Cu2O-CuO ball like/multiwalled carbon nanotube hybrid for fast and effective ultrasound-assisted solid phase extraction of uranium at ultra-trace level prior to ICP-MS detection

Abstract

Multiwalled carbon nanotube/Cu2O-CuO ball like hybrid material (MWCNTs/Cu2O-CuO) synthesized using of a green hydrothermal process was evaluated as a new sorbent for solid phase extraction of uranium with inductively coupled plasma mass spectrometry (ICP-MS). According to our best knowledge, this new material was synthesized and used as solid phase extraction adsorbent for the first time in the literature. The characterization of new hybrid material was carried out using Raman spectroscopy, X-ray diffraction (XRD) and scanning electronic microscopy techniques (SEM, SEM-EDX and SEM-Mapping).

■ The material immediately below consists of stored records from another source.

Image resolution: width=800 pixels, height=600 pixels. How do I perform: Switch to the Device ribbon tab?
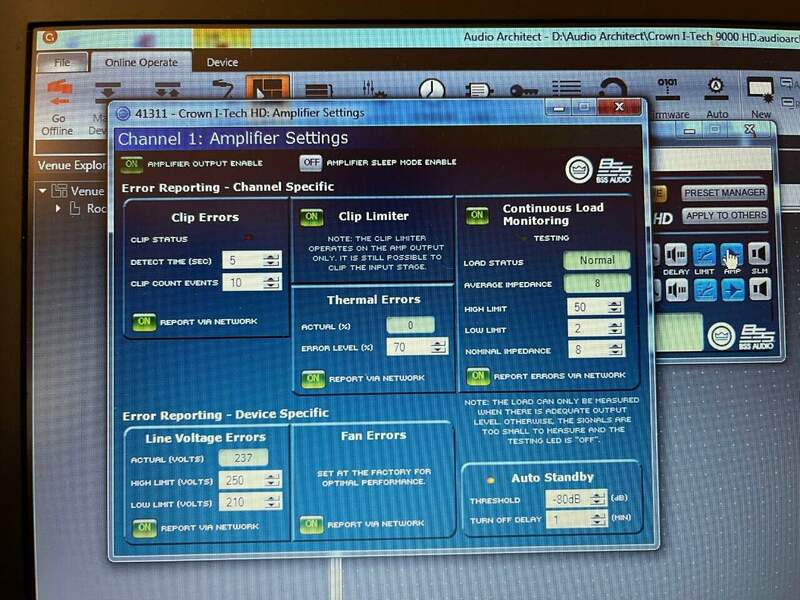coord(222,62)
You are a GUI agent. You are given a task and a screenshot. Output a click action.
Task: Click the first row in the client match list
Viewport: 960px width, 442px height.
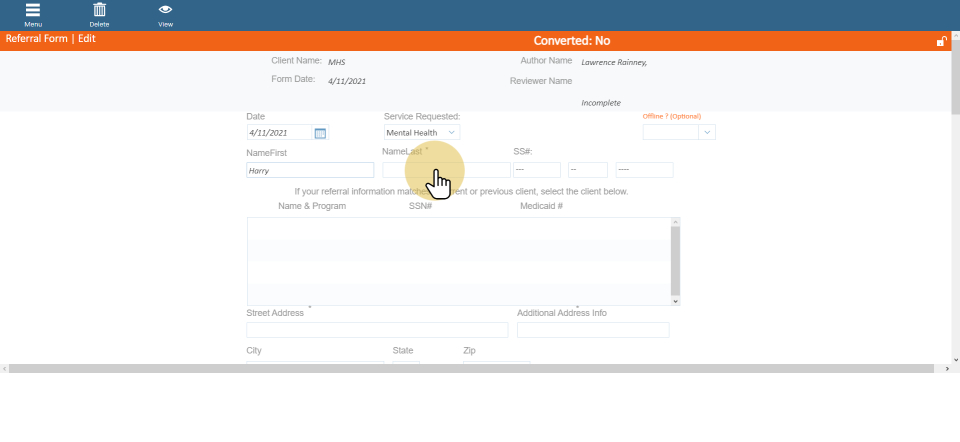pos(460,228)
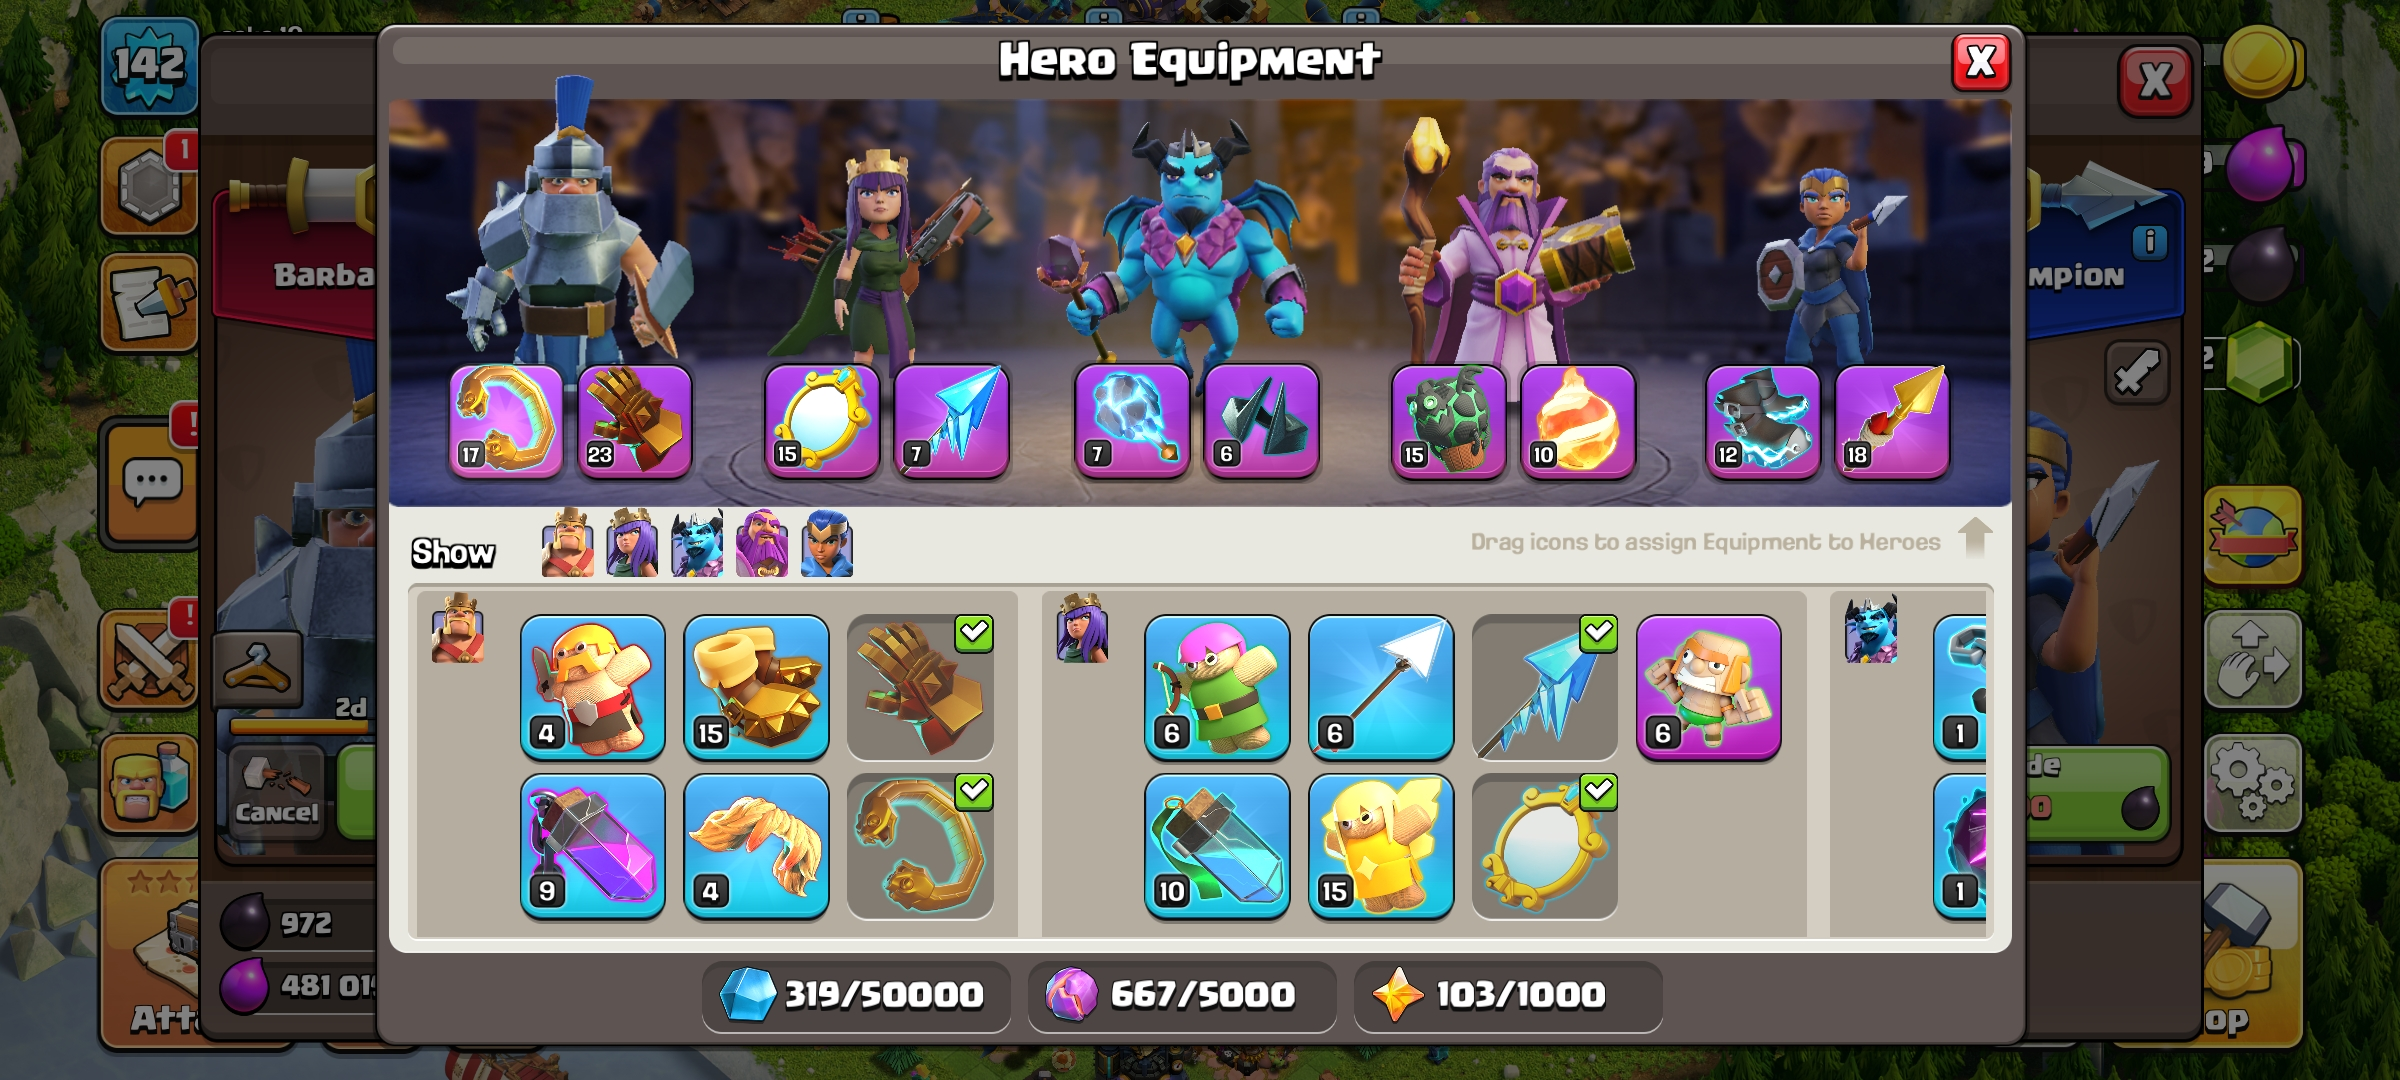Screen dimensions: 2400x1080
Task: Pick the level 6 Archer Puppet equipment
Action: pyautogui.click(x=1217, y=687)
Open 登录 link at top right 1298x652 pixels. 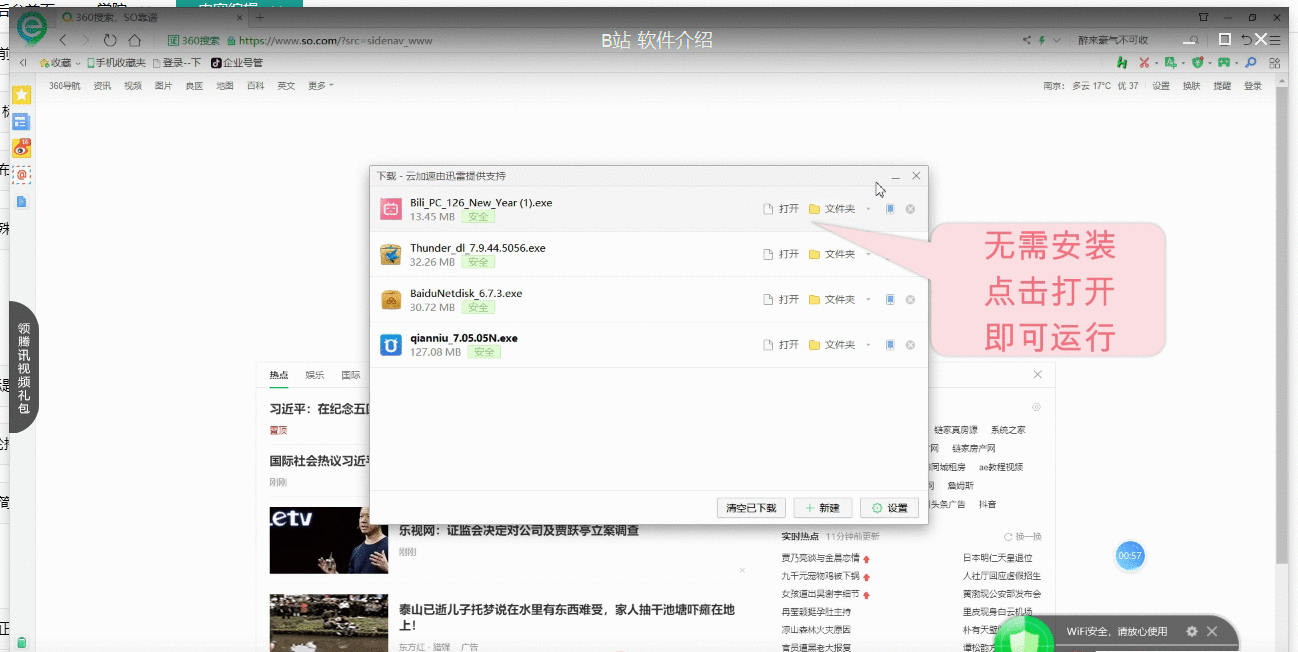tap(1251, 85)
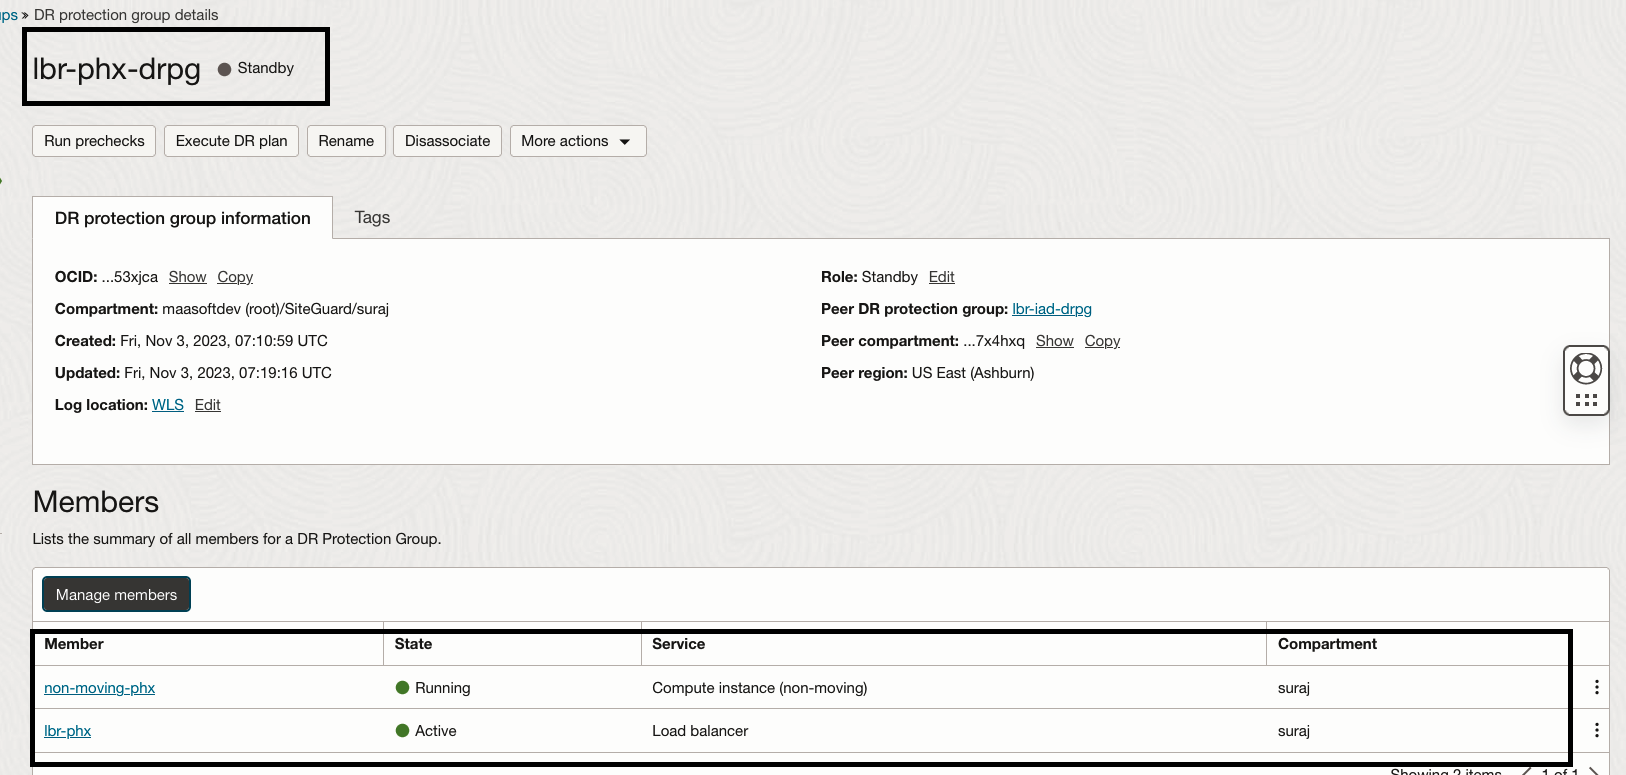1626x775 pixels.
Task: Open actions menu for lbr-phx row
Action: click(1596, 730)
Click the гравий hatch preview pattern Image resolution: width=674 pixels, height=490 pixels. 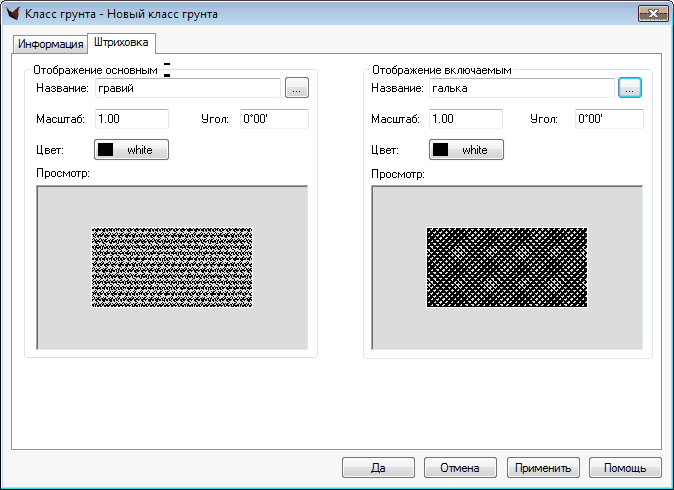(172, 267)
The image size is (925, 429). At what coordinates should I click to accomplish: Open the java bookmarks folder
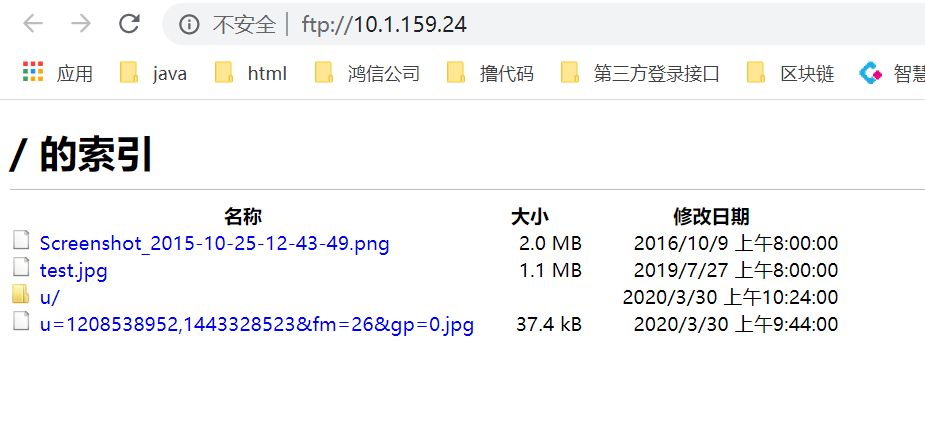(153, 73)
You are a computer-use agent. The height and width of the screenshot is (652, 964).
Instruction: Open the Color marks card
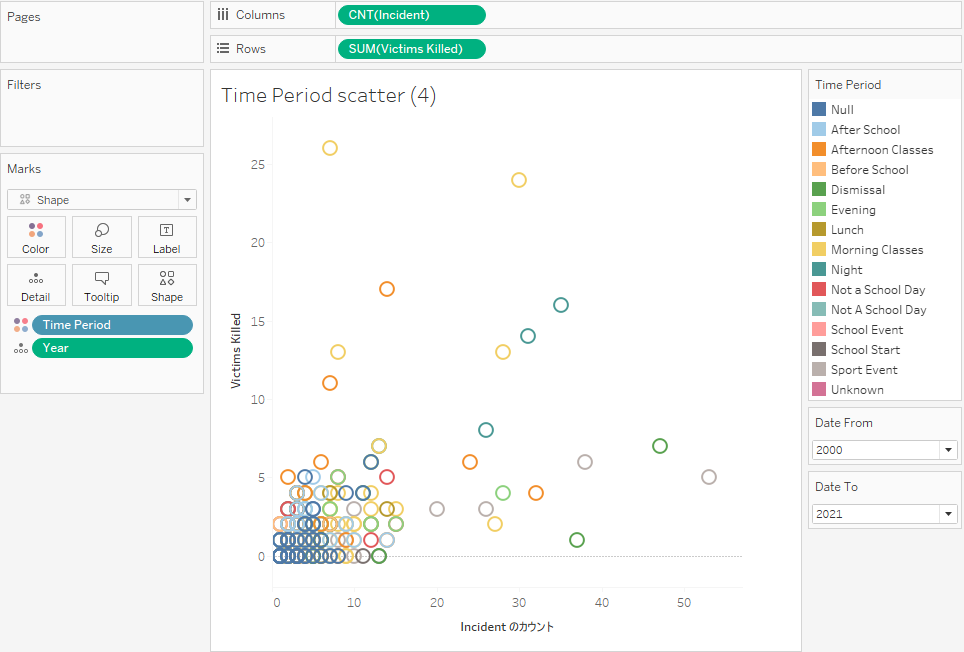36,237
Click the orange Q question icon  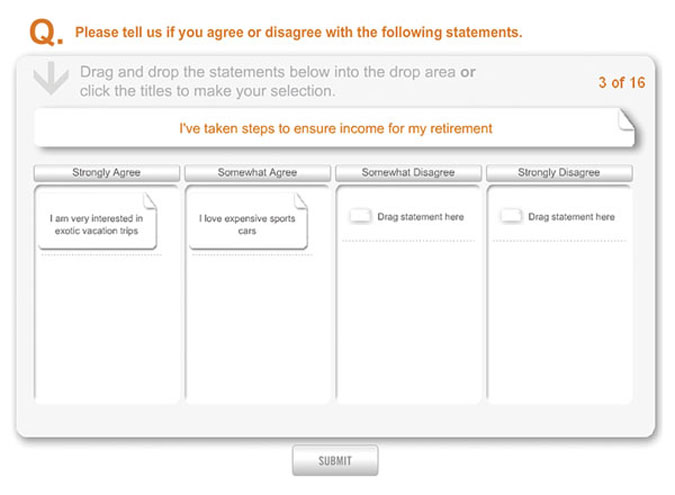(46, 33)
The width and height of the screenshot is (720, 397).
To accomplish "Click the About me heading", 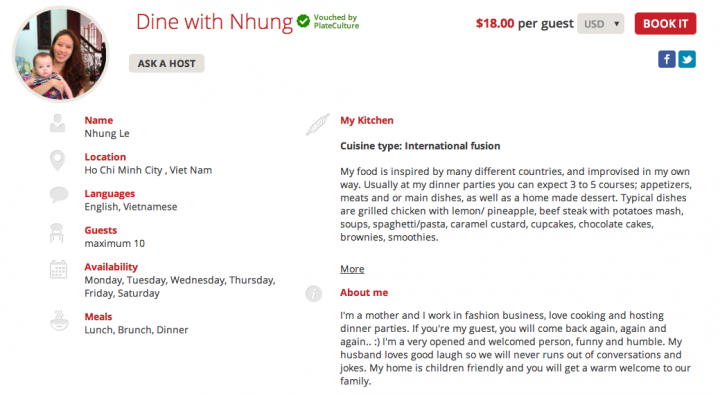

The characterization results demonstrated that the new hybrid nanostructure was successfully obtained. The ultrasound-assisted solid phase extraction (UA-SPE) procedure was performed using 100 mg of new hybrid sorbent, 1000 μL of a 0.1% (w/v) solution of α-benzoin oxime and 2000 μL of phosphate buffer at pH 7.0 for separation and preconcentration of uranium. Uranium was eluted with 2 M HCl and the levels of uranium was measured by using ICP-MS. The linearity was observed between 2.5 and 100 ng mL−1 concentration range with a good correlation coefficient (r = 0.999, n = 7). The obtained limit of detection and quantitation values were 0.52 and 1.70 ng mL−1, respectively. Under optimum conditions, the preconcentration factor (PF) was calculated as 13.3. The accuracy of the developed method was assessed by analyzing of TMDA-62.2, TMDA-70.2 (Environment Canada) and GBW-07423 certified reference water and soil materials. The proposed UA-SPE-ICP-MS procedure developed with MWCNTs/Cu2O-CuO hybrid material was successfully applied to the analysis of uranium at ultra-traces levels in environmental water and geological rock samples.